Fixeren en Hitler

Gisteren was ik op bezoek bij mijn moeder in het ziekenhuis. Een verpleegkundige was bezig met haar in bed te leggen. Als je zelf niets meer kunt is dat een hele operatie. De verpleegster was erg informatief. Zo vertelde ze me dat vroeger de tillift moest worden opgepompd om de patiënt omhoog te takelen en de lucht weer eruit moest om de patiënt te laten zakken. Ik vond het een ingenieus systeem. Het probleem met de moderne lift is dat het, zoals bijna alles, een accu heeft die opgeladen moet worden. Dus ook de tillift moet regelmatig in het stopcontact.
Al eerder had ik me afgevraagd of mijn moeder in een “normaal” ziekenhuis ligt of een bed speciaal voor de geriatrie. Aan de zijkant zitten namelijk kleine ijzeren hekjes en het doet me denken aan een bed waarop iemand kan worden gefixeerd.

Toen mijn moeder in Helmond op de geriatrische afdeling lag, vroeg de arts of ze een onrustband mochten gebruiken.
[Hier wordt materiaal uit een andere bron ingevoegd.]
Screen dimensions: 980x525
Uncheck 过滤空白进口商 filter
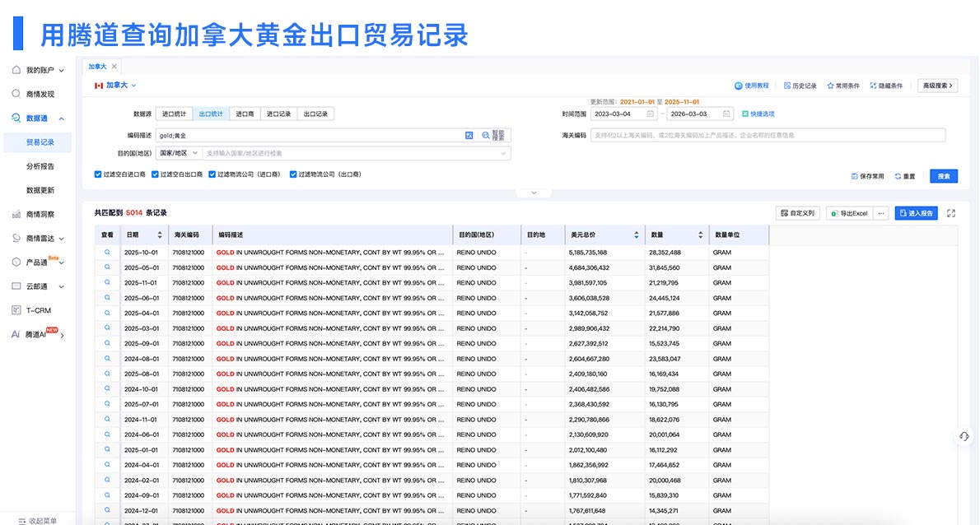tap(96, 174)
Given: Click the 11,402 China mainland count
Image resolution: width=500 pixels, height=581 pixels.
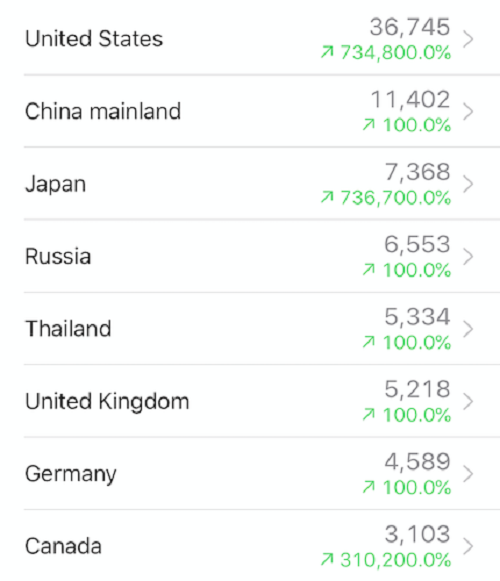Looking at the screenshot, I should coord(411,100).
De rillingen liepen mij over de rug. In Spanje is het heel normaal om mensen die onrustig zijn te fixeren op bed. Op het internet heb ik foto’s en filmpjes gezien over hoe je op de juiste manier de banden vastmaakt. Ik vond het vreselijk om te zien. Nee, geen onrustband voor mijn moeder. Met dit antwoord was ze niet blij. Het was eigenlijk geen vraag maar een mededeling.

De verpleegster in het Radboud reageerde erg geschrokken toen ik aan haar vroeg of de hekjes aan het bed zaten om patiënten te fixeren. “Wij fixeren niemand, dat werkt alleen maar averechts dan worden patiënten nog onrustiger”. Ze had een hele lijst van acties om onrustige patiënten te behandelen. Waaronder medicatie, verandering van de houding in bed, op een rustige manier de patiënt vasthouden en er tegen praten… Dit alles om een patiënt weer rustig te krijgen. Ze zei dat angst bijna altijd voortkomt uit een gevoel van machteloosheid of boosheid. Zodra je iemand fixeert wordt het alleen maar erger.
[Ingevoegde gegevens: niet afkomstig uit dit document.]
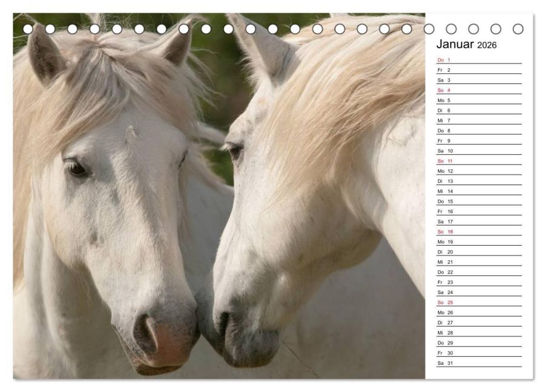Select the Mi 14 date row
Screen dimensions: 546x392
point(479,191)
Ze bracht de tillift weg en ik stond nog na te denken over wat ze had gezegd. “Weet u dat er door angst oorlogen zijn begonnen?” vroeg ze aan mij. Ik zag niet direct een verband. Ze legde me uit dat Hitler een goede kunstschilder was maar niemand kon zijn werk waarderen of erkende zijn talent. Hierdoor raakte hij gefrustreerd en boos. Hij voelde zich machteloos en verbitterd en probeerde op een andere manier wel waardering te krijgen. Zo begon de Tweede Wereldoorlog.  Misschien hadden we Hitler moeten fixeren. Net zolang totdat hij zelf ook begreep dat hij nooit een groot kunstenaar zou worden. Om zo zijn megalomanie te beknotten.
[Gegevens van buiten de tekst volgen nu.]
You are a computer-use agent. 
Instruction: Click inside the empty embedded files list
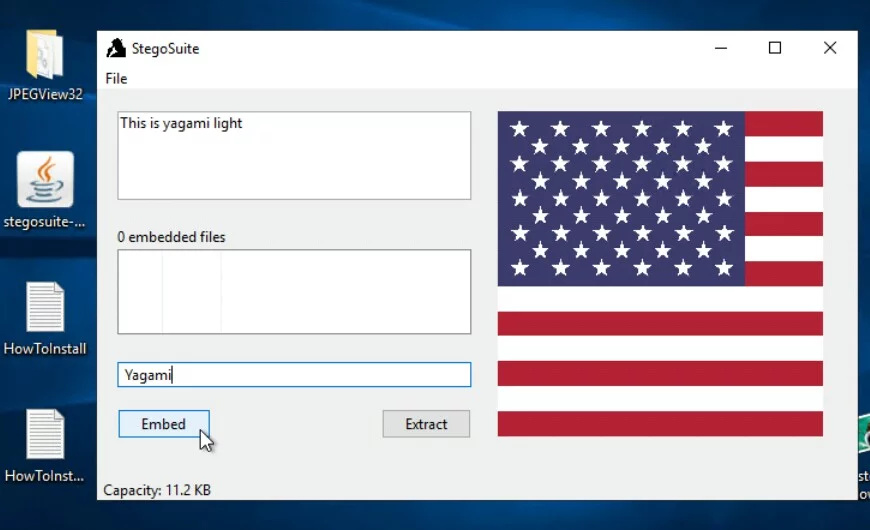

Nu we het toch over Hitler hebben stelde ik aan haar de vraag of de titel van zijn boek “Mijn kamp” is. Dat is namelijke een foutieve vertaling van “Mein kampf” wat mijn strijd betekent. Ze pakte haar smartphone, ik dacht dat ze ging googelen “Nee mevrouw ik zet de sondevoeding op een half uur”. Toen ze wegging zei ze tegen mijn moeder “Mevrouw Merkx wat heeft u een ontzettend leuke dochter”. Ik keek haar enigszins wantrouwend aan, “Nu moet ik op gaan letten” dacht ik. Een verpleegster die via de Zweedse band eindigt bij Hitler is niet gangbaar.